Data pulled from a collection:
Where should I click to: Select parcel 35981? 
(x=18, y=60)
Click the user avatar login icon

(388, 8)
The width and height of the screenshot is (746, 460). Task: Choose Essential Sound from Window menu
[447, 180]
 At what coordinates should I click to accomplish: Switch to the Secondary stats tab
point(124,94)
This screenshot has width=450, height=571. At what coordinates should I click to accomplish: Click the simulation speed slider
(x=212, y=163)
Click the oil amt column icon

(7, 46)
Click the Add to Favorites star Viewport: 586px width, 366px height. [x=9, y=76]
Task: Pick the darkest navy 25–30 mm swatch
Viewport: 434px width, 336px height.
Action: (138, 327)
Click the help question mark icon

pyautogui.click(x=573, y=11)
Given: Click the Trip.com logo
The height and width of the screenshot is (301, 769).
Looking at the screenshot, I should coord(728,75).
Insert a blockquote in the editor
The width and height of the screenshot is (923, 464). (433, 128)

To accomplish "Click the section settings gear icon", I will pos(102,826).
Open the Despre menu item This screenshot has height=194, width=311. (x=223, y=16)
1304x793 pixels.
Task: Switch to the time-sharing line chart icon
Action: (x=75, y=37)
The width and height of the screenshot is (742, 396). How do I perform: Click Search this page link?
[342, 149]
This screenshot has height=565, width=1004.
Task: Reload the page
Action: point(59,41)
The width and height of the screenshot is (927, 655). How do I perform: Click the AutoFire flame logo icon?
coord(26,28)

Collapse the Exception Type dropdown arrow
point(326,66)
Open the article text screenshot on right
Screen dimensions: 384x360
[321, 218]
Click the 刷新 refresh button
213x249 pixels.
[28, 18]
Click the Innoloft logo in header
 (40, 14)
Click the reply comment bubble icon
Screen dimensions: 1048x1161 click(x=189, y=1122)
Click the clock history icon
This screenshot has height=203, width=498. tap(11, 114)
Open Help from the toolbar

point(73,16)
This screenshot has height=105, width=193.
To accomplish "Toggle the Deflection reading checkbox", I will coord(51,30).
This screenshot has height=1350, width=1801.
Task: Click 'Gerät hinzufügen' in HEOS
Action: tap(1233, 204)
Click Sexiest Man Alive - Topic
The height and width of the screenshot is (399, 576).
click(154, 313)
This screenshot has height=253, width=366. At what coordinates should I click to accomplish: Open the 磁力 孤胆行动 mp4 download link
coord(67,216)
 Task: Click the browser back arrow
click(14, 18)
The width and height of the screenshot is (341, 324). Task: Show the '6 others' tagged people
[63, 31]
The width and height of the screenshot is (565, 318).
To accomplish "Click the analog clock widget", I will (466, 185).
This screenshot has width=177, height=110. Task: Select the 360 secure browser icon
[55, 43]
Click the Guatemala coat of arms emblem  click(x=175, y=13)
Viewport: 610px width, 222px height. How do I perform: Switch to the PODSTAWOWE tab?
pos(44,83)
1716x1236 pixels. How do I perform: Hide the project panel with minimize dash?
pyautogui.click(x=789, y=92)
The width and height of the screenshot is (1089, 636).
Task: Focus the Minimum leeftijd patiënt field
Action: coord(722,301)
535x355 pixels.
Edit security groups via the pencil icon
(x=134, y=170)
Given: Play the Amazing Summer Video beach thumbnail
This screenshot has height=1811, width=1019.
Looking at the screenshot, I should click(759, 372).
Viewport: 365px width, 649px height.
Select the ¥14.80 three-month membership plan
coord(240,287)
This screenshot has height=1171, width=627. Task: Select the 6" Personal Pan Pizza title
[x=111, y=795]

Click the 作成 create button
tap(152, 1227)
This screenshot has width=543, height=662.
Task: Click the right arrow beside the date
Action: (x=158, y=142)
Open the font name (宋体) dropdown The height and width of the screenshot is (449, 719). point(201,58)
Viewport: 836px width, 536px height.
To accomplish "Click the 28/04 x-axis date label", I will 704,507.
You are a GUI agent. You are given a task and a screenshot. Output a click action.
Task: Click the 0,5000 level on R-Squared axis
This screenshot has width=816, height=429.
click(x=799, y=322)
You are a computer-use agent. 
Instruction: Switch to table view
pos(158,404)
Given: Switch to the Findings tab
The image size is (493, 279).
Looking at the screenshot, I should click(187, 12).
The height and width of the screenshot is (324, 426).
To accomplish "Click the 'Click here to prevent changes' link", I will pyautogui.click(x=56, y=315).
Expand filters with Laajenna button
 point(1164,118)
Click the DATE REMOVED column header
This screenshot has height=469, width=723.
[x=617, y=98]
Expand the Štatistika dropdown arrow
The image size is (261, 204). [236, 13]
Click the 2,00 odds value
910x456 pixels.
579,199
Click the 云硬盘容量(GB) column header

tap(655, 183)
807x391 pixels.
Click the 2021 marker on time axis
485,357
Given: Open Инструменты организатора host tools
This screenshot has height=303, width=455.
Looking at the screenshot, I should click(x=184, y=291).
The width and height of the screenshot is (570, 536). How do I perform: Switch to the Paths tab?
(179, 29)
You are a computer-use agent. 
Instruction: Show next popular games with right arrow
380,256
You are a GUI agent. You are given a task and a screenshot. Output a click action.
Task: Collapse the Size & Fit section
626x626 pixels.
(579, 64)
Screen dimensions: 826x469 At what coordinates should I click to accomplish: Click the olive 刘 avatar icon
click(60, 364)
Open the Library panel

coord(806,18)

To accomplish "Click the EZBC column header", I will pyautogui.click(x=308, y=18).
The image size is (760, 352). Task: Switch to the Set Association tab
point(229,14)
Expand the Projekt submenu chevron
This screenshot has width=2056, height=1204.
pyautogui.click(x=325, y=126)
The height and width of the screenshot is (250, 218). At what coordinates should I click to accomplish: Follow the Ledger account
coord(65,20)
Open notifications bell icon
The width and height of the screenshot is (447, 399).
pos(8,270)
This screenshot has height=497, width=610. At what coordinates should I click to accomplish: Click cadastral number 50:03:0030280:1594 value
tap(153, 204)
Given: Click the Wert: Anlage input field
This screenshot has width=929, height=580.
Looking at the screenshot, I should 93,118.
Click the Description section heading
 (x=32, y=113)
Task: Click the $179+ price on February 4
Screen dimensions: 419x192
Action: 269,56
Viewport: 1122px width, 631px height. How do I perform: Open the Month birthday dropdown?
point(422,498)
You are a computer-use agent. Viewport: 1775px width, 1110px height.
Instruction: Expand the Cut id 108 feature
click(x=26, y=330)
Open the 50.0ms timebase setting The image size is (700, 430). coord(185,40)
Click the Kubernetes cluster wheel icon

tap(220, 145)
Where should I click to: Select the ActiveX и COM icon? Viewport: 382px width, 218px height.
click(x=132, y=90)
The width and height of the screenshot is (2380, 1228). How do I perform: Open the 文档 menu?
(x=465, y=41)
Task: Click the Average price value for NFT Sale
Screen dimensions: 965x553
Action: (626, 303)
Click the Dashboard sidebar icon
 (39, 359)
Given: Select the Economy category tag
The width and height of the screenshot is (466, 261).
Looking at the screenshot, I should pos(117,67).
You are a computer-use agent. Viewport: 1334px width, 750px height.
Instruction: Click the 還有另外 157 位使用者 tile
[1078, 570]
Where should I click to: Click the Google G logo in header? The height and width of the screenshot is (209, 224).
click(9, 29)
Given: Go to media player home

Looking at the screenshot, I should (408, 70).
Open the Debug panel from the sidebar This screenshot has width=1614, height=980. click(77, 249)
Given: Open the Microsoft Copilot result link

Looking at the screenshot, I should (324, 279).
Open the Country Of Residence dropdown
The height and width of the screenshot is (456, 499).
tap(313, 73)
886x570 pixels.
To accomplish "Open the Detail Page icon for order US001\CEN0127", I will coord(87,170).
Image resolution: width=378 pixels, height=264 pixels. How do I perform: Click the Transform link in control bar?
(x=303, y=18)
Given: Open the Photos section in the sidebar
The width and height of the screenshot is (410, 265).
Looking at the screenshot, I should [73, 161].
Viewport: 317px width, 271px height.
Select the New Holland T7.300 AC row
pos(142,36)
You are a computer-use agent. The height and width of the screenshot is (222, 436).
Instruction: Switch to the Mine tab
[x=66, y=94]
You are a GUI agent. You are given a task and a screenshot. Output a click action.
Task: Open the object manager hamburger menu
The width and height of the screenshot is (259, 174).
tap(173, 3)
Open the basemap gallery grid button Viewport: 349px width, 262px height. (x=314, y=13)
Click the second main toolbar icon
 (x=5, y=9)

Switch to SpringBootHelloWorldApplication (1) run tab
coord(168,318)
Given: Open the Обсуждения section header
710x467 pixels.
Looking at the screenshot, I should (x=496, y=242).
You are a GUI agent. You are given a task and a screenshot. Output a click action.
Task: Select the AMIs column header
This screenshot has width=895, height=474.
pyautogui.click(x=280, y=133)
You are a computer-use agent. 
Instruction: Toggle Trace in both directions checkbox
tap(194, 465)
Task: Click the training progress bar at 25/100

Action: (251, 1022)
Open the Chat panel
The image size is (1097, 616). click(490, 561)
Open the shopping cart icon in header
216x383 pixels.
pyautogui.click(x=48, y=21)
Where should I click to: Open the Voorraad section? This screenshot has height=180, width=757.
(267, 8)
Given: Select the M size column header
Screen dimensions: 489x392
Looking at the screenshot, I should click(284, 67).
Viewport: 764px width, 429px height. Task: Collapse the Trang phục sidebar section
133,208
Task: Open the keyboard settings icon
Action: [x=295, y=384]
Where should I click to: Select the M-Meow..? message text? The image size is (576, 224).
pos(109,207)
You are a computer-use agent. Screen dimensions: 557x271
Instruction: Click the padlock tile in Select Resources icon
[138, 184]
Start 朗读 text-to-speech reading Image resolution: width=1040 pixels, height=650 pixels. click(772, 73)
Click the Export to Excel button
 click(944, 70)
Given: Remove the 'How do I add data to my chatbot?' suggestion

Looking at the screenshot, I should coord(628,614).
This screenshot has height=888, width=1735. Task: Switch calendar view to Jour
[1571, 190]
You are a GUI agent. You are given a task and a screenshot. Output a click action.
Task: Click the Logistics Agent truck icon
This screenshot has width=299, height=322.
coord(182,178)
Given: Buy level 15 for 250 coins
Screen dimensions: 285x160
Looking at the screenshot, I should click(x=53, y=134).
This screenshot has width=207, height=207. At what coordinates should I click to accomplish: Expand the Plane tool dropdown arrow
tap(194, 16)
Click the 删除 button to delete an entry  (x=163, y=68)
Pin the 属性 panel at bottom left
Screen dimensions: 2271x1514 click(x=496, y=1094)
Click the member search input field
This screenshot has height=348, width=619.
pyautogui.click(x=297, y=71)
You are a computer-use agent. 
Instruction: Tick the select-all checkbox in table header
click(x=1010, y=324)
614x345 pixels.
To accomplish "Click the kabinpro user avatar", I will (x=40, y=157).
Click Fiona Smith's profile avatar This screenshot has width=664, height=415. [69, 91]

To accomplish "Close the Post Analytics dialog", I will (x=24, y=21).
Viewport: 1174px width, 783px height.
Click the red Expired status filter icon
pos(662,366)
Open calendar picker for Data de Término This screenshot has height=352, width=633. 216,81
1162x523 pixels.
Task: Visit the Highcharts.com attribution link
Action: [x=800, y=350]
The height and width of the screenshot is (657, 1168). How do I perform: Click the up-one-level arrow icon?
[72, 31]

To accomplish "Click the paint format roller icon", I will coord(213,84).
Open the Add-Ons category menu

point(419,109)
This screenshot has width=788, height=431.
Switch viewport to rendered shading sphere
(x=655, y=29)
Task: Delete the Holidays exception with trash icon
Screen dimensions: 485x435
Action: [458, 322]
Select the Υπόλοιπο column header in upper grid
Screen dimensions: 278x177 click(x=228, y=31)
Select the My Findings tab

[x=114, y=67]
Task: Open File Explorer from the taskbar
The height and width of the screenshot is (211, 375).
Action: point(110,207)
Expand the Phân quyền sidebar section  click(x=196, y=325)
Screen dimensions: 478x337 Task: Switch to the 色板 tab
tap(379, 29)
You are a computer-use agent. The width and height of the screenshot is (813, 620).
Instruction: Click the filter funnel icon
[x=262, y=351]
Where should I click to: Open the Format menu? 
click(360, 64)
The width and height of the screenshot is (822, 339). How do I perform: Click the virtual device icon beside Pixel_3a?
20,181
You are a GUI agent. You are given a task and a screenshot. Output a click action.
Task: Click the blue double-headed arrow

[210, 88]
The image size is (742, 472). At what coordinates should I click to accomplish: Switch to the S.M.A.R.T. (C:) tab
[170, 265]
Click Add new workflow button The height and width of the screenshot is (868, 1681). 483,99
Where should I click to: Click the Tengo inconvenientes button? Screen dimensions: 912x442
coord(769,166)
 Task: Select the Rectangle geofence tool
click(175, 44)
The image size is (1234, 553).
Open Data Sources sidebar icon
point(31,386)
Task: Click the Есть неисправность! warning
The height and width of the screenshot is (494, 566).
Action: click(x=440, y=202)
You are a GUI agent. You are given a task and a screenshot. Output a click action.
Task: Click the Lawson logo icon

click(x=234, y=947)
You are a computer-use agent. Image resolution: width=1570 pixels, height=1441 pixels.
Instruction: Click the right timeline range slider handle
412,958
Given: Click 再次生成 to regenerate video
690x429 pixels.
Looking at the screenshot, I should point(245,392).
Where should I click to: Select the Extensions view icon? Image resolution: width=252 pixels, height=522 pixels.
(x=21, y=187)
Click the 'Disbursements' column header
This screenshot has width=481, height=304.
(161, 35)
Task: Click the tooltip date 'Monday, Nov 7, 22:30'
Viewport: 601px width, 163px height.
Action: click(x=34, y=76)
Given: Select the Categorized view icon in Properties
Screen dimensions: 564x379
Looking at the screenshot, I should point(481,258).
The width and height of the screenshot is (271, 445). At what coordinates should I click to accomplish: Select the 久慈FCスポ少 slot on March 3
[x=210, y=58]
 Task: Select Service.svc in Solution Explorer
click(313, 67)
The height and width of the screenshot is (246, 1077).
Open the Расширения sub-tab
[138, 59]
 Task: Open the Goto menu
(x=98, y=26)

Exercise details:
Swap "Expired" for "Active" and give the rows again, beginning at the line that has "Viewport: 1174px width, 783px height." and stopping after the line that has "Action: [x=800, y=350]". Leave everything else unchanged.

Solution to this exercise:
Viewport: 1174px width, 783px height.
Click the red Active status filter icon
pos(662,366)
Open calendar picker for Data de Término This screenshot has height=352, width=633. 216,81
1162x523 pixels.
Task: Visit the Highcharts.com attribution link
Action: [x=800, y=350]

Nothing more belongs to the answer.